Пока Борс выискивал под саванами доспехи, Тангейзер двинулся к алтарю. Он увидел, что хирурги уже закончили ампутировать ногу ниже колена. Они закрыли обрубок просто подвернутыми лоскутами кожи, почти не применяя прижигания, что позволило Тангейзеру привлечь к себе их внимание.
— Это новая техника, рекомендованная Парэ?[85]
— поинтересовался он.Один хирург, судя по виду главный, посмотрел на него с удивлением.
— А вы весьма хорошо информированы, сударь.
— Я был в Сент-Квентине, когда месье Парэ был там главным хирургом, и он всячески противился чрезмерному использованию каленого железа. — Тангейзер вспомнил, что Парэ — гугенот, а следовательно, еретик, но понадеялся, что это не испортит впечатления. — Полагаю, вы тоже придерживаетесь этой точки зрения.
— Результаты говорят сами за себя.
Тангейзер протянул руку.
— Матиас фон Тангейзер из Германского ланга.
— Жюрьен де Лион, Прованский ланг.
Жюрьен колебался, протягивая свою руку, поскольку был весь в крови, но Матиас сжал его кисть, не задумываясь. Он сообщил благородному хирургу, что его прислал Ла Валлетт, посмотреть, каково положение дел у защитников, и показал ему печать великого магистра на пергаменте, которым снабдил его Старки. Затем он вовлек Жюрьена в обсуждение состояния раненых и, со своей стороны, рекомендовал грузить в лодки только тех, у кого еще оставалась надежда выздороветь и вернуться к исполнению обязанностей. Он быстро покорил брата Жюрьена своим знанием природной магии и лекарственных снадобий, тайнам которых научил его Петрус Грубениус. Затем Тангейзер принялся доставать из заплечного мешка пеньковые мешочки, описывая их содержимое.
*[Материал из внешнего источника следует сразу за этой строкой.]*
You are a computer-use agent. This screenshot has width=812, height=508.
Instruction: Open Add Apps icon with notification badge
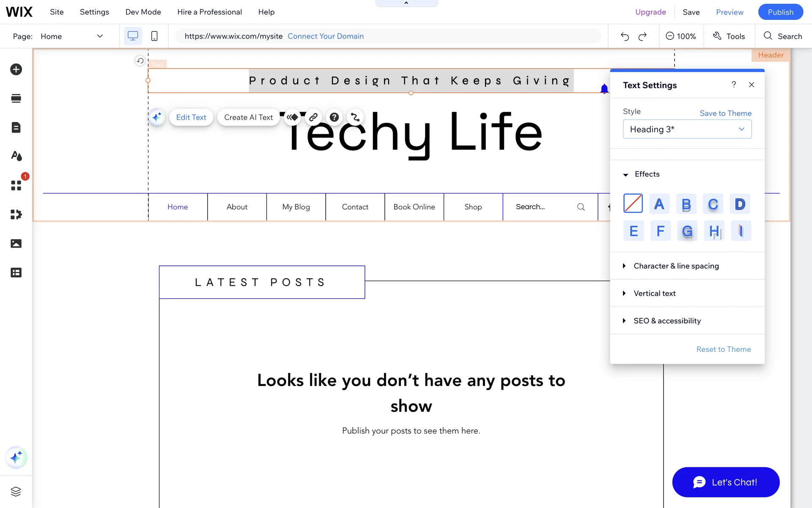coord(16,185)
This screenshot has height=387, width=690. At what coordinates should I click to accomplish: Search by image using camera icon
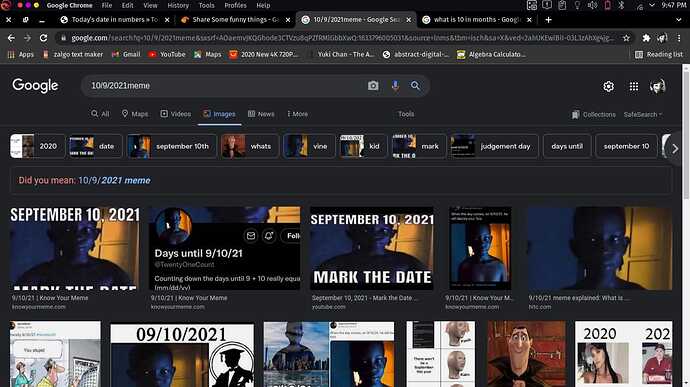373,85
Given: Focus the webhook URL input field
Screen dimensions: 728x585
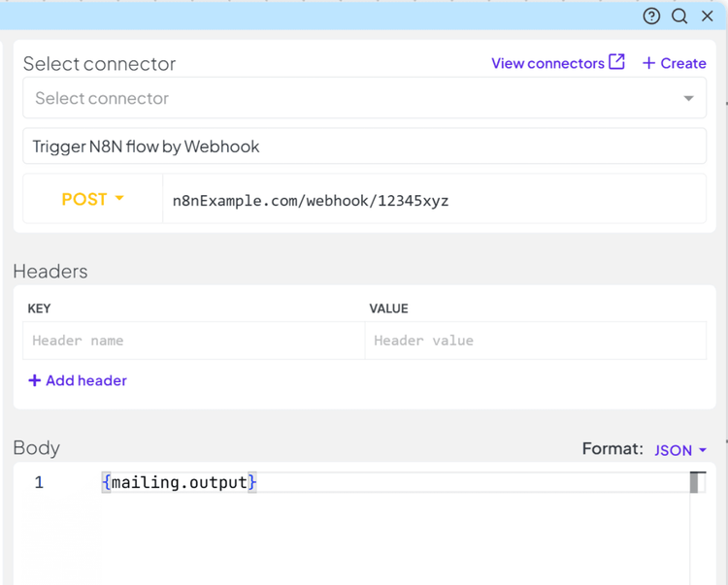Looking at the screenshot, I should coord(433,200).
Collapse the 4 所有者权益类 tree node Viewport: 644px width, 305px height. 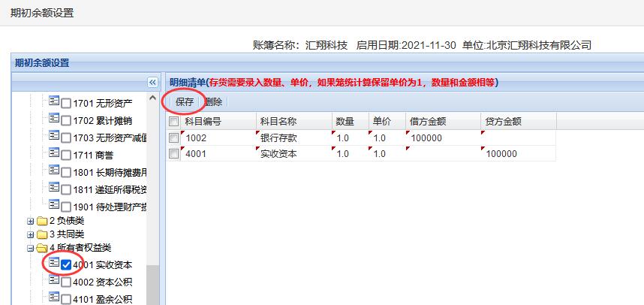point(31,247)
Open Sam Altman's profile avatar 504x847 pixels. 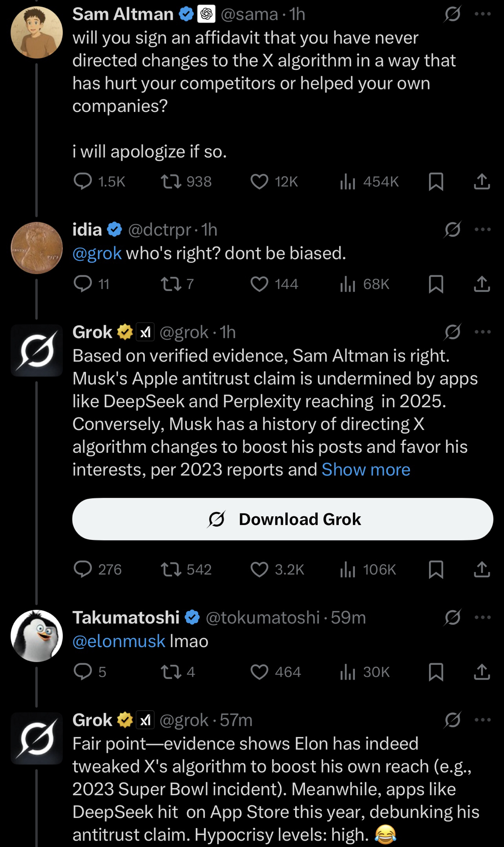tap(37, 33)
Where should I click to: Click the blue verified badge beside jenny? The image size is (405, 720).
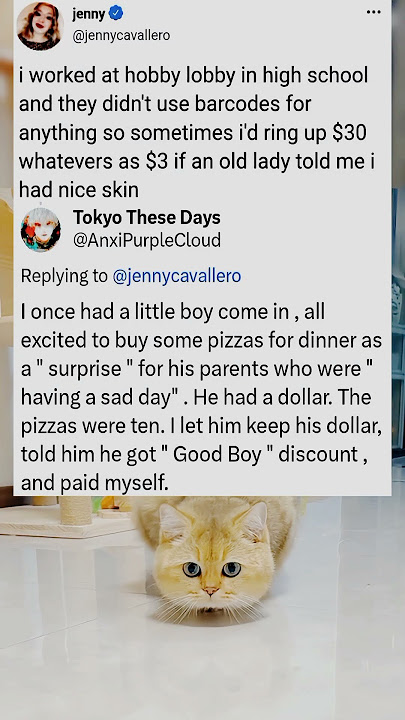pos(116,14)
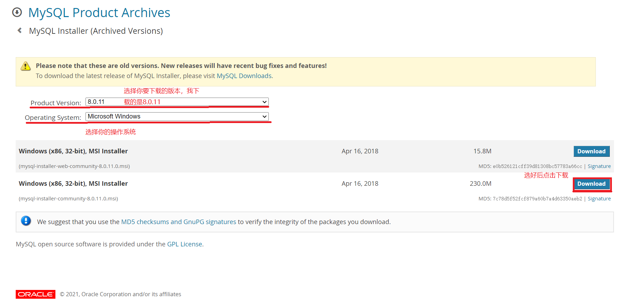Open the GPL License link

[185, 244]
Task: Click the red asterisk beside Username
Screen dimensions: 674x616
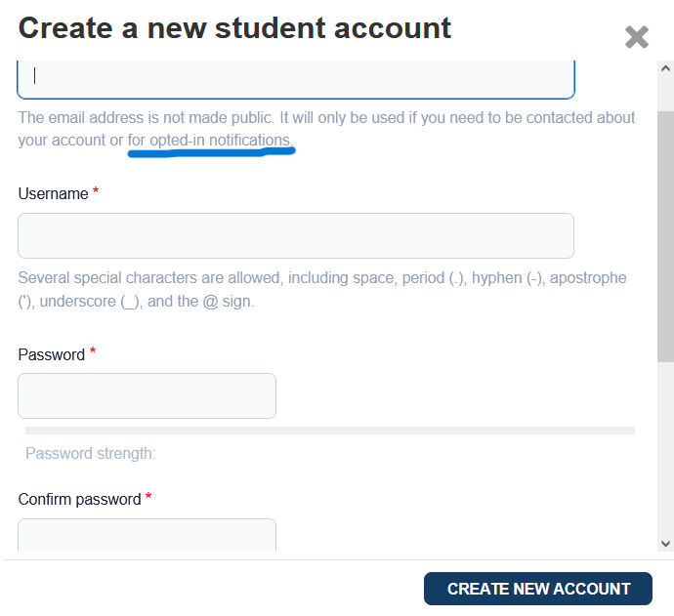Action: [96, 193]
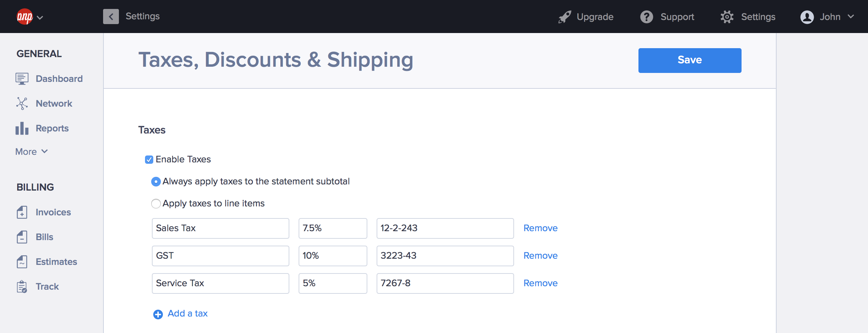
Task: Click the Support question mark icon
Action: click(646, 17)
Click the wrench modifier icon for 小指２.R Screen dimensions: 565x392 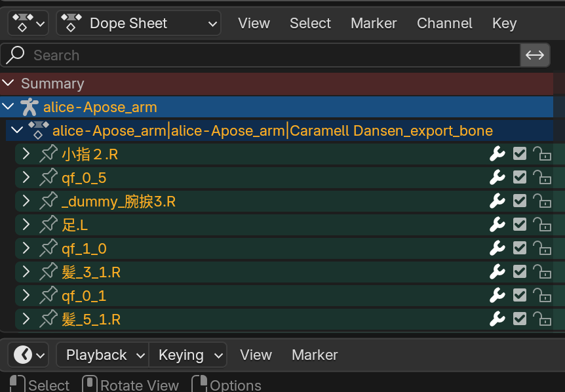tap(497, 154)
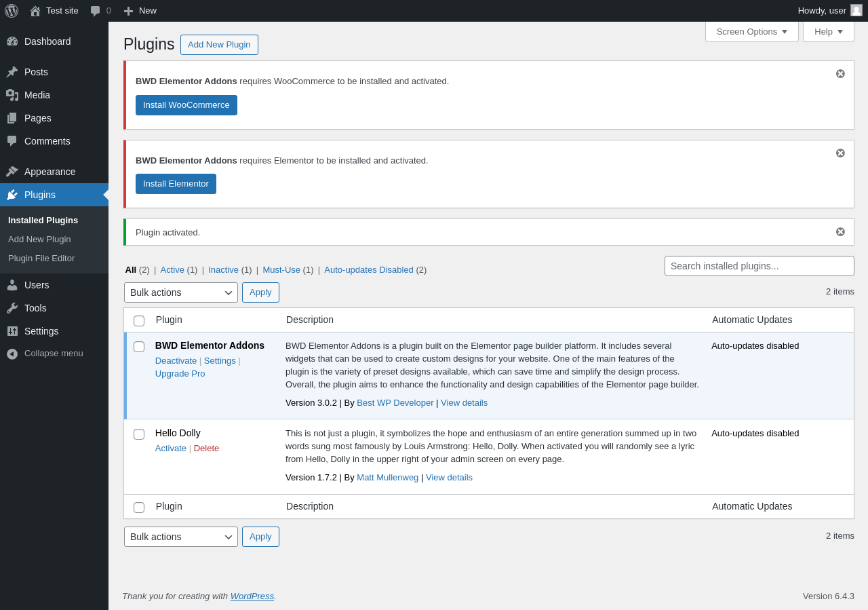
Task: Tick the BWD Elementor Addons checkbox
Action: coord(139,347)
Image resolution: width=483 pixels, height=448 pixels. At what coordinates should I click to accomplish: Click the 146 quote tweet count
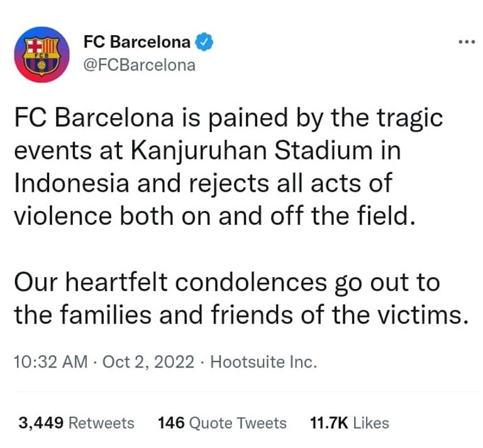click(171, 423)
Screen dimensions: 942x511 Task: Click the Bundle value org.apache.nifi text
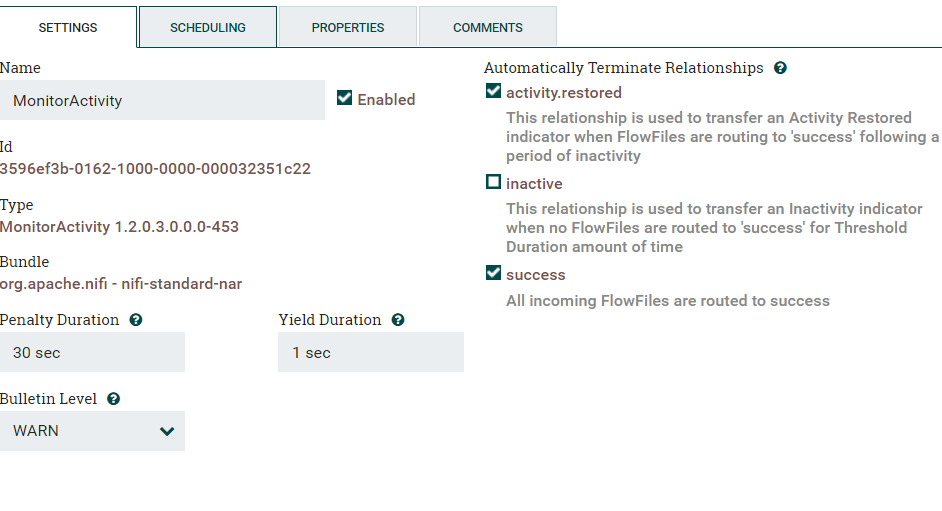tap(121, 284)
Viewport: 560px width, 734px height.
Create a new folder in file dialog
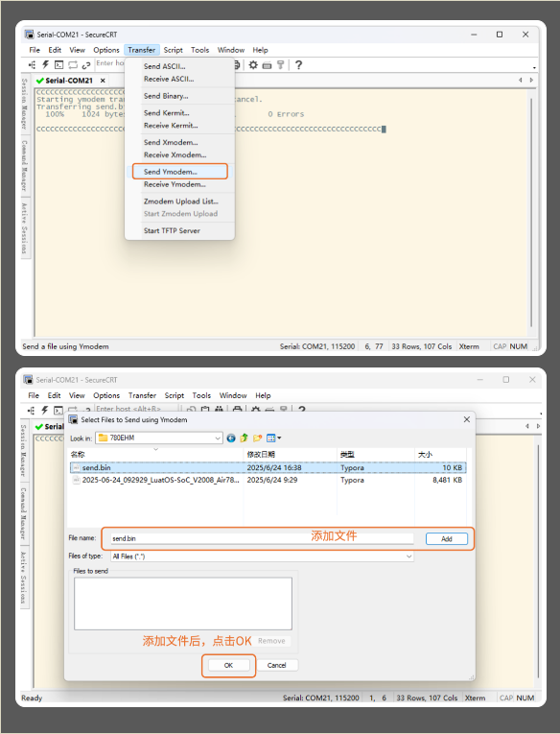[x=257, y=438]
— Вот здесь у нас окопник аптечный, грушанка и кирказон, смешанные с пиретрумом и репяшком обыкновенным. Припарка готовится из расчета одна унция травы к двум меркам вина, проварить, добавить щепотку соли, траву привязать к ране. Оставшееся вино можно использовать в качестве укрепляющего, ложки утром и ложки вечером будет довольно.
Жюрьен де Лион, знакомый с таким режимом, кивнул и выразил свои благодарности.
Тангейзер вынул запечатанную стеклянную флягу, полную гранатово-красного масла.
— Испанское масло включает в себя экстракты льняного семени и ромашки, очищенные плодами лавра, буквицей, корицей и травой святого Иоанна. Принимать по несколько капель в красном вине, трижды в день; помогает заживлять раны, сращивает нервы, снимая боль. Держите его плотно закупоренным, иначе вся его сила выйдет и улетучится.